La reciente decisión de la Asamblea Nacional de Panamá de eliminar el examen de barra como requisito obligatorio para ejercer la abogacía ha generado un debate profundo y necesario. Por insistencia legislativa y con 50 votos a favor, se impuso la aprobación del proyecto de ley 168, desoyendo el veto presidencial que calificaba la medida como un “retroceso significativo” en la profesión jurídica. Ahora, los aspirantes a abogados podrán escoger entre presentar dicho examen, publicar una tesis o realizar una práctica profesional voluntaria en un despacho judicial para obtener su idoneidad.
Pero esta decisión plantea una pregunta incómoda: ¿estamos renunciando a la excelencia profesional por evitar la incomodidad de una evaluación rigurosa?

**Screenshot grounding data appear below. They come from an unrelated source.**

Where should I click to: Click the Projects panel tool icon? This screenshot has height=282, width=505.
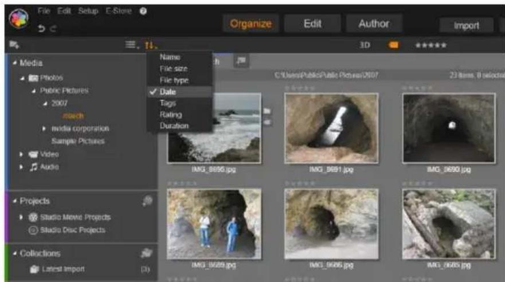[147, 201]
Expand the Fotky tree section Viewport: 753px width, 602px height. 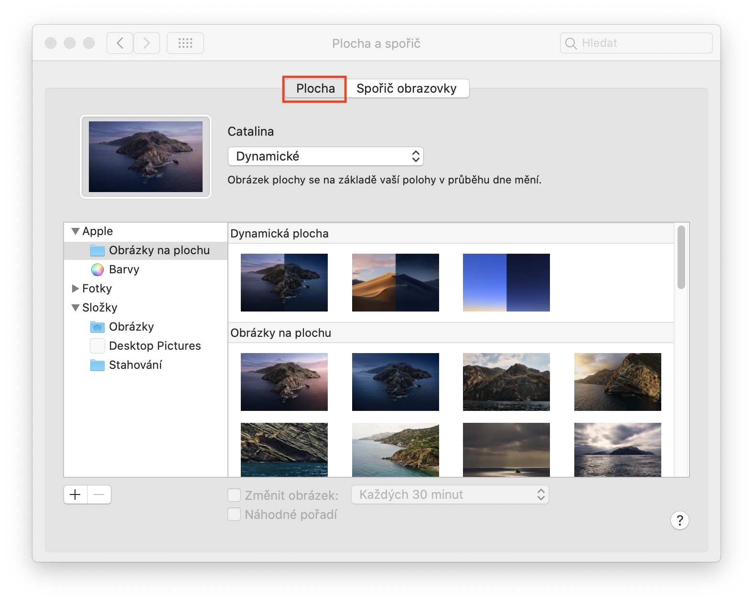[75, 289]
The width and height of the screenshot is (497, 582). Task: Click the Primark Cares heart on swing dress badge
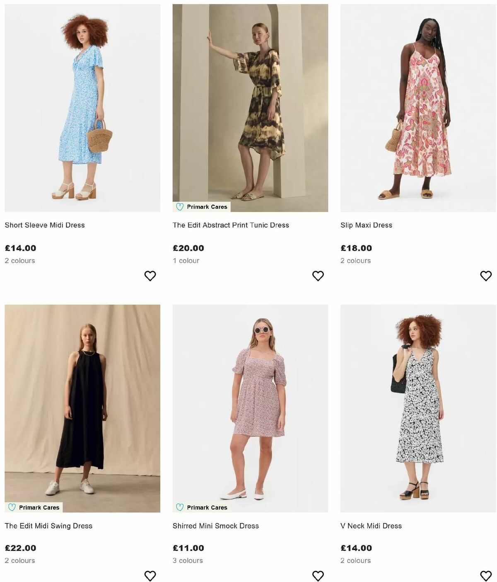click(12, 507)
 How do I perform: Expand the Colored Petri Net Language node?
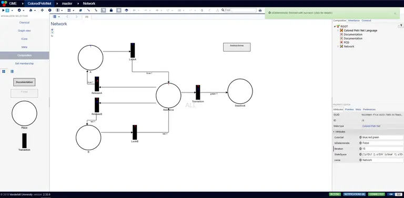tap(338, 30)
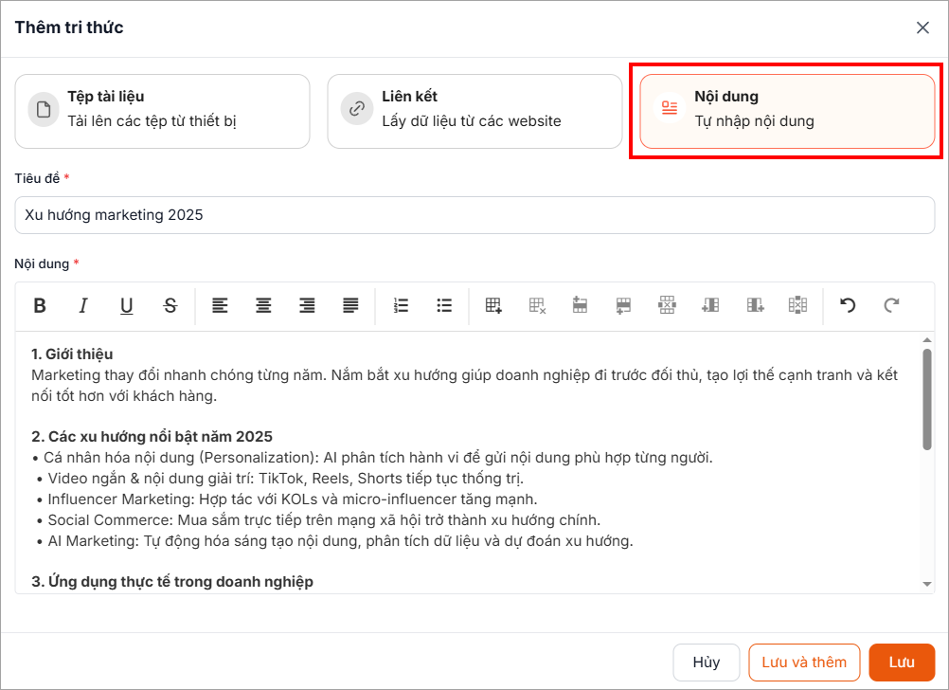The image size is (949, 690).
Task: Select the Tệp tài liệu option
Action: click(x=162, y=111)
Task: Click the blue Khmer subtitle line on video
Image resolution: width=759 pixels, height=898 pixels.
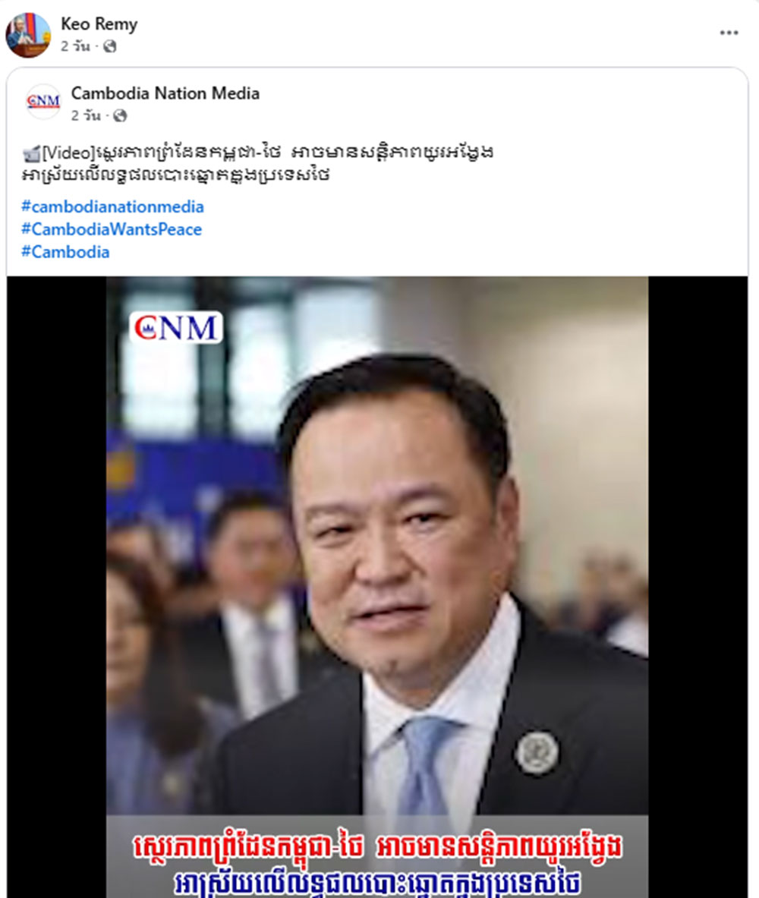Action: [377, 883]
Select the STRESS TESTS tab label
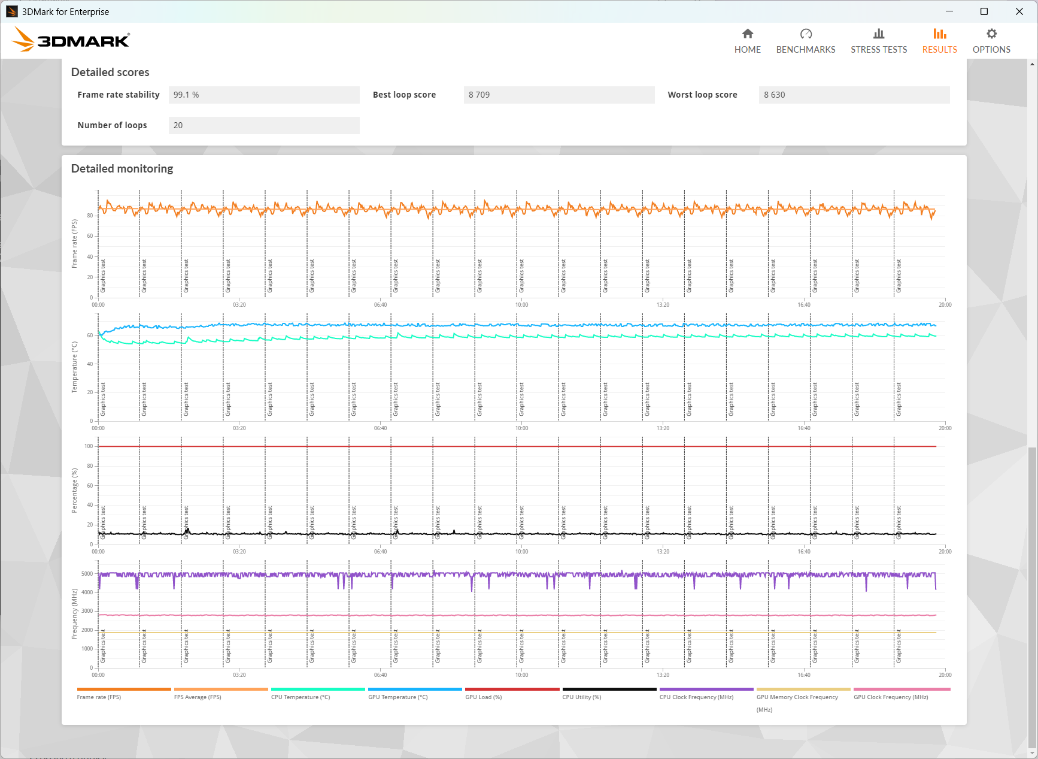Screen dimensions: 1038x759 [x=878, y=50]
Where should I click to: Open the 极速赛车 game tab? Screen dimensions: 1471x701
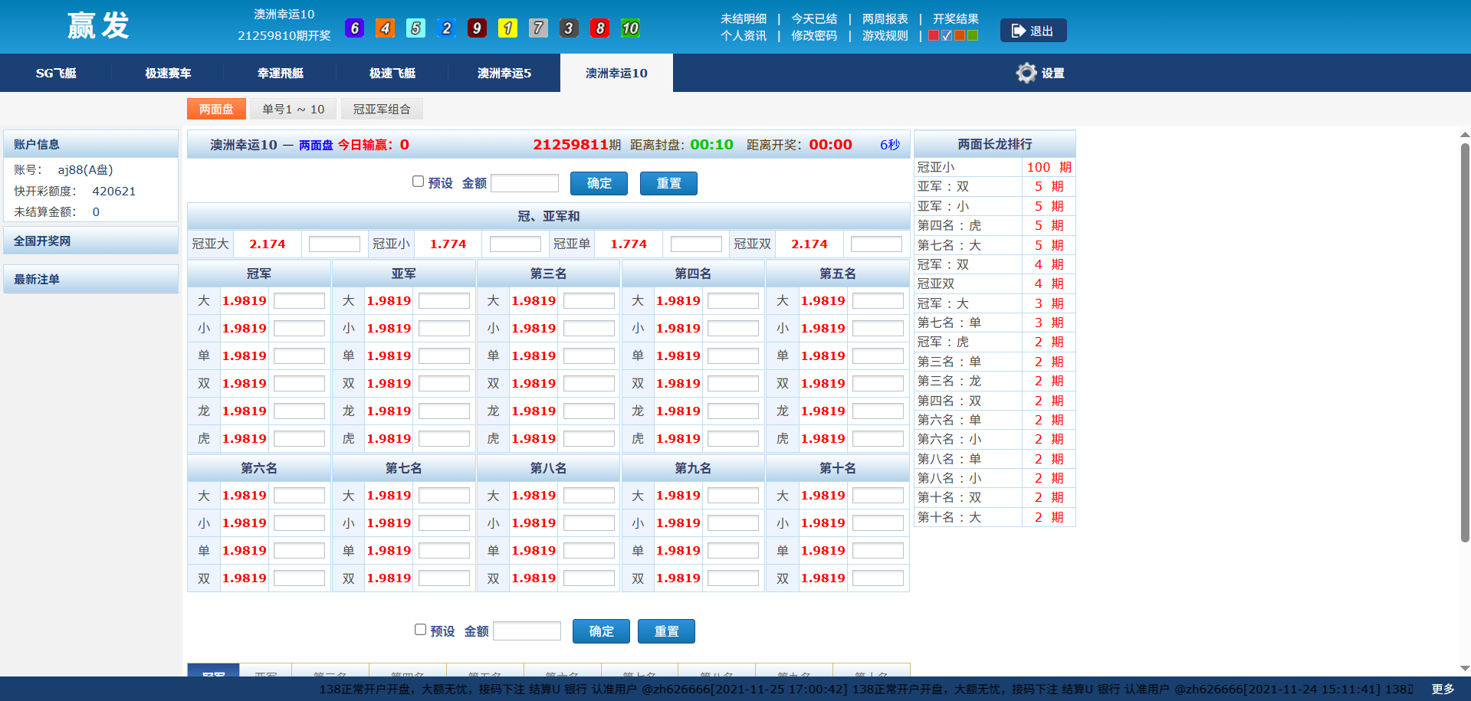[168, 73]
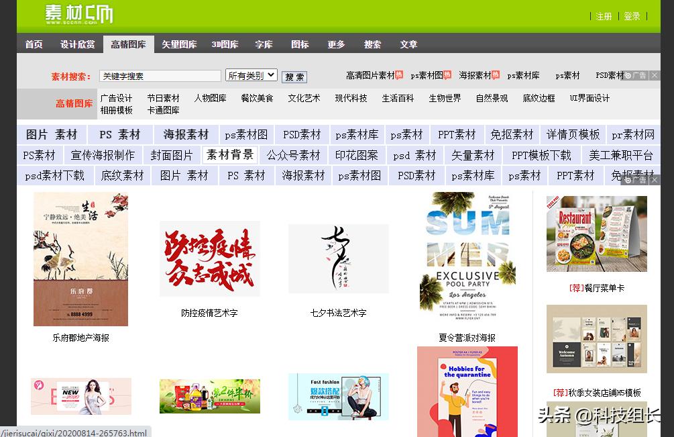Switch to the 3D图库 tab
Image resolution: width=674 pixels, height=437 pixels.
pos(225,44)
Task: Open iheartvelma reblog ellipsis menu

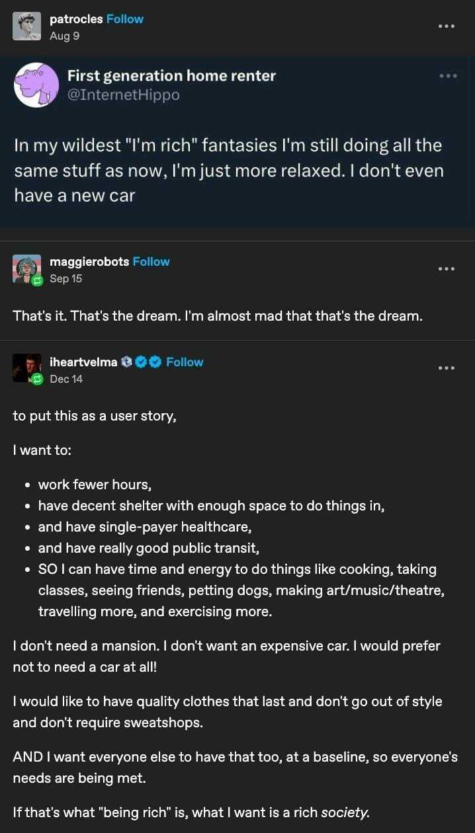Action: tap(447, 368)
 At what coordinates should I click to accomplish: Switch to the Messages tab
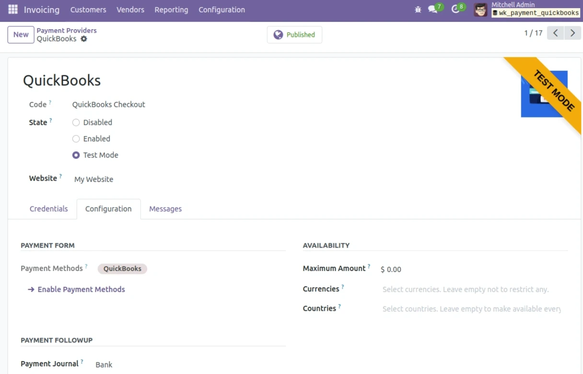pos(165,209)
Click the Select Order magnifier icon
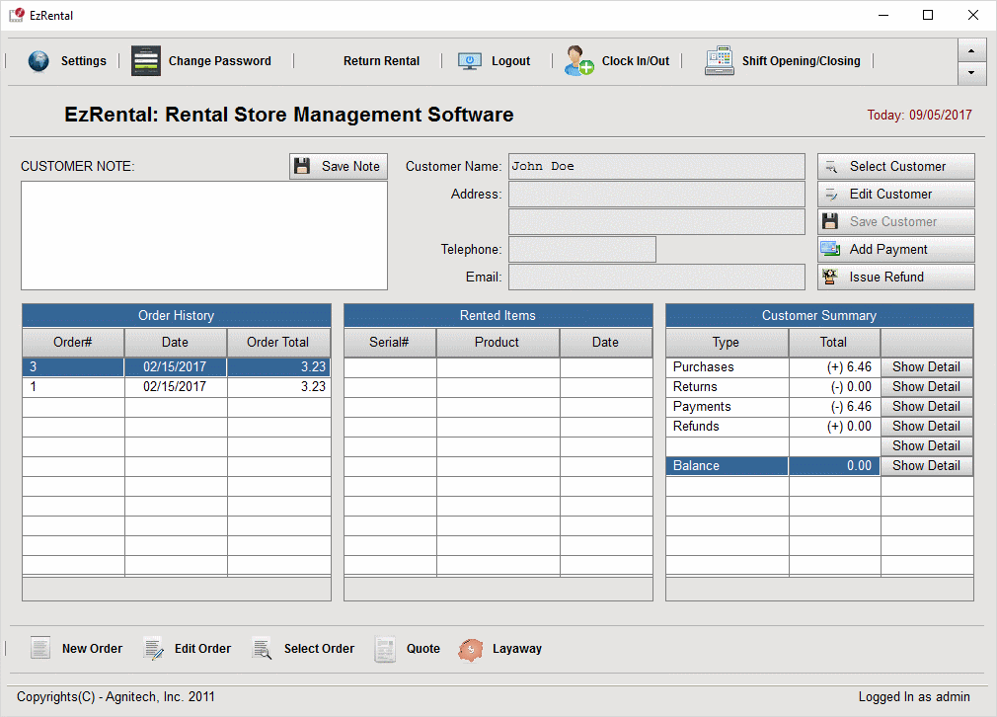This screenshot has height=717, width=997. pos(263,649)
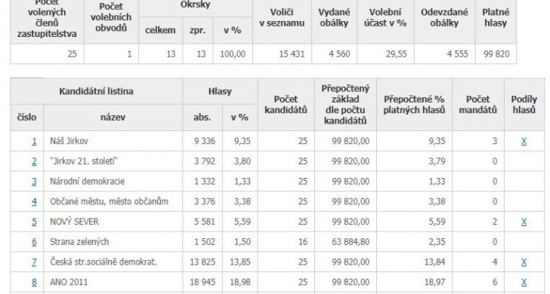Click the Volební účast v % header
This screenshot has width=550, height=294.
(x=385, y=18)
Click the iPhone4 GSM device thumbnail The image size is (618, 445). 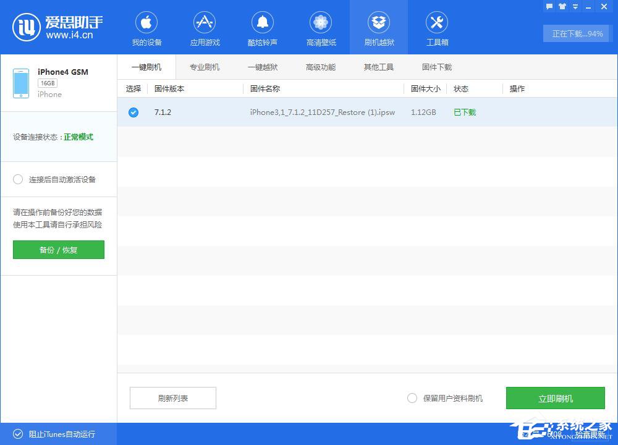click(x=20, y=82)
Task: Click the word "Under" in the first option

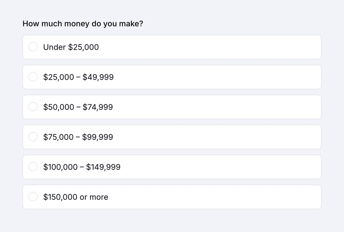Action: pos(54,47)
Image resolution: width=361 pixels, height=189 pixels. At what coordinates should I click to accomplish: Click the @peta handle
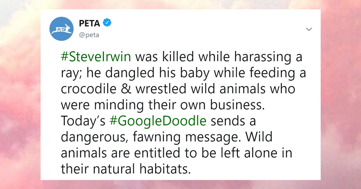tap(89, 35)
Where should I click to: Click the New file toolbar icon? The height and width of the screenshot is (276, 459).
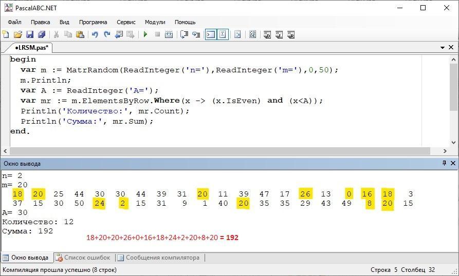coord(6,34)
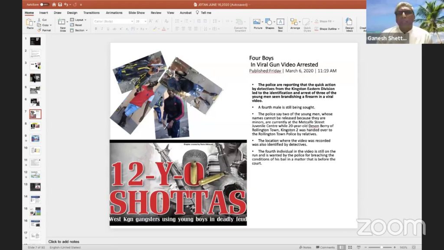Adjust the zoom slider in status bar

click(x=381, y=247)
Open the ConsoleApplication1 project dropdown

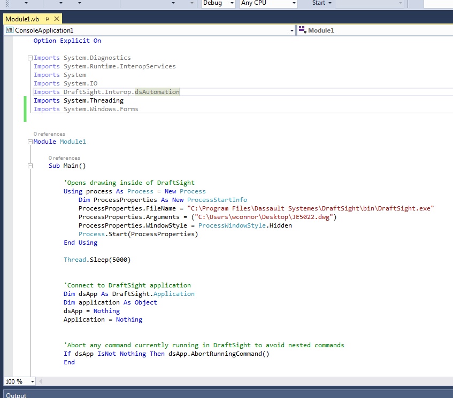pos(291,30)
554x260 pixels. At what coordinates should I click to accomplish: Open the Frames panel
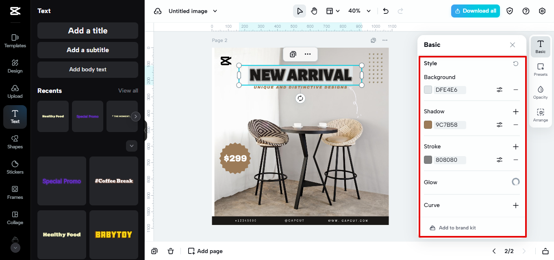(x=15, y=192)
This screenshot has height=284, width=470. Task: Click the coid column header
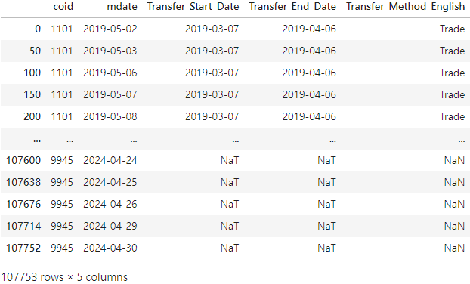pyautogui.click(x=63, y=7)
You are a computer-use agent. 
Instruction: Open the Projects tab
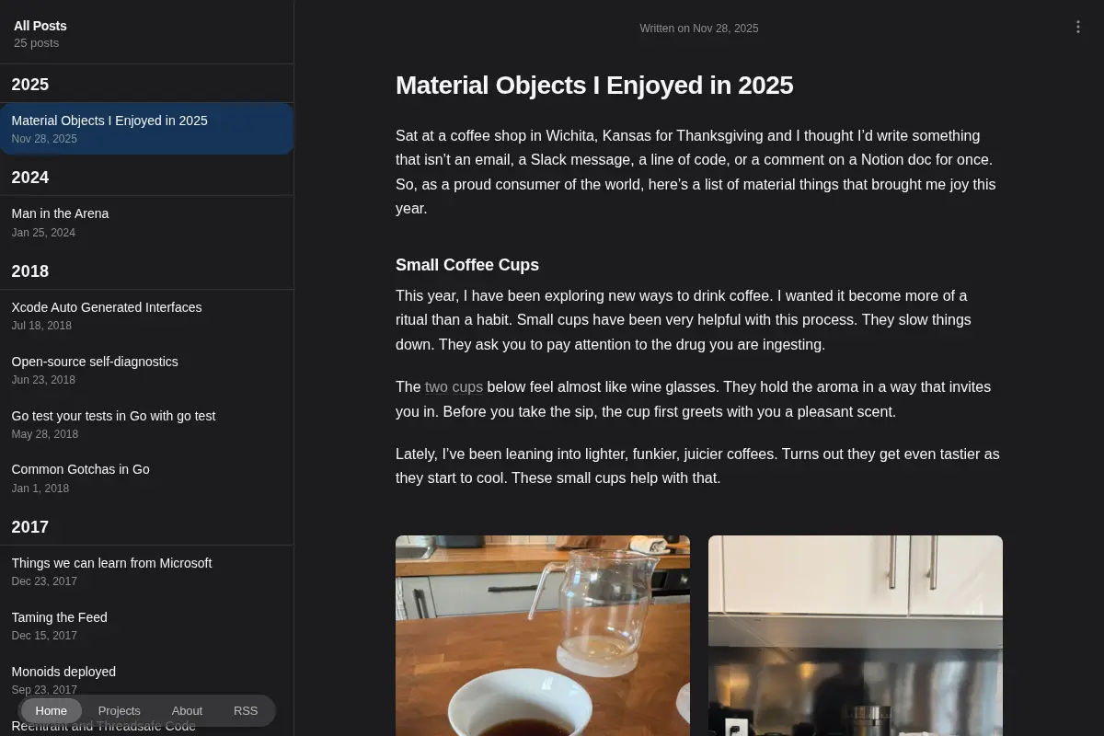(x=120, y=710)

El examen de barra —presente en decenas de países— no es un capricho. Es una herramienta para asegurar que quienes ingresan a una de las profesiones más influyentes del Estado democrático cuenten con conocimientos técnicos, jurídicos y éticos mínimos para ejercer con responsabilidad. Según datos comparativos, más de 70 países en el mundo mantienen algún tipo de evaluación estandarizada obligatoria para permitir el ejercicio de la abogacía. En Estados Unidos, por ejemplo, cada estado administra su propio bar exam, y su aprobación es indispensable. En Brasil, el examen de la Ordem dos Advogados do Brasil (OAB) tiene tasas de aprobación que rondan apenas el 30%. En Japón, Nigeria, México, India, Alemania y Corea del Sur, existen mecanismos similares con estándares elevados.
En Panamá, la implementación del examen fue aprobada mediante la Ley 350 en 2022. El primer intento serio por aplicarlo ocurrió en 2023, y la tasa de aprobación fue baja: solo 38% de los aspirantes pasó la prueba, según datos del Ministerio de Educación. Lejos de generar una discusión constructiva sobre cómo mejorar la formación universitaria en derecho, la respuesta institucional ha sido desarticular el examen. El mensaje es inquietante: si el filtro es exigente, elimínese.
El argumento de que existen otras vías para demostrar idoneidad —tesis o pasantías— no resuelve el problema de fondo. Ni la redacción de una tesis (que muchas veces no es evaluada con rigor académico), ni una práctica “voluntaria” garantizan que el futuro abogado maneje adecuadamente el sistema legal panameño. Estas alternativas no sustituyen una evaluación objetiva y estructurada de conocimientos.
La lógica aplicada aquí abre la puerta a peligrosas comparaciones. ¿Qué ocurriría si los médicos, por ejemplo, no debieran pasar por un internado ni rendir exámenes clínicos antes de atender pacientes? ¿Estaríamos cómodos con ingenieros civiles construyendo puentes sin haber aprobado una revalida técnica? ¿Por qué el derecho, una disciplina que incide directamente en la libertad, el patrimonio y la justicia de las personas, debería tener estándares más bajos?
La abogacía no solo requiere saber leyes. Exige comprender principios constitucionales, estructuras procesales, doctrinas éticas y realidades sociales. En un país con desafíos institucionales y cuestionamientos frecuentes al sistema judicial, flexibilizar aún más el ingreso a la profesión no parece un paso hacia adelante.
Defender estándares altos no es una postura elitista, sino una exigencia mínima para proteger al ciudadano. El descrédito de algunas universidades de dudosa calidad académica, sumado a la politización de los procesos legislativos, no puede ser excusa para debilitar los pilares de una profesión fundamental para el Estado de Derecho.
Panamá necesita más abogados preparados, no más títulos colgados en oficinas sin sustento real. El verdadero acceso a la justicia comienza con la formación rigurosa de quienes la administran.
El autor es máster en administración industrial.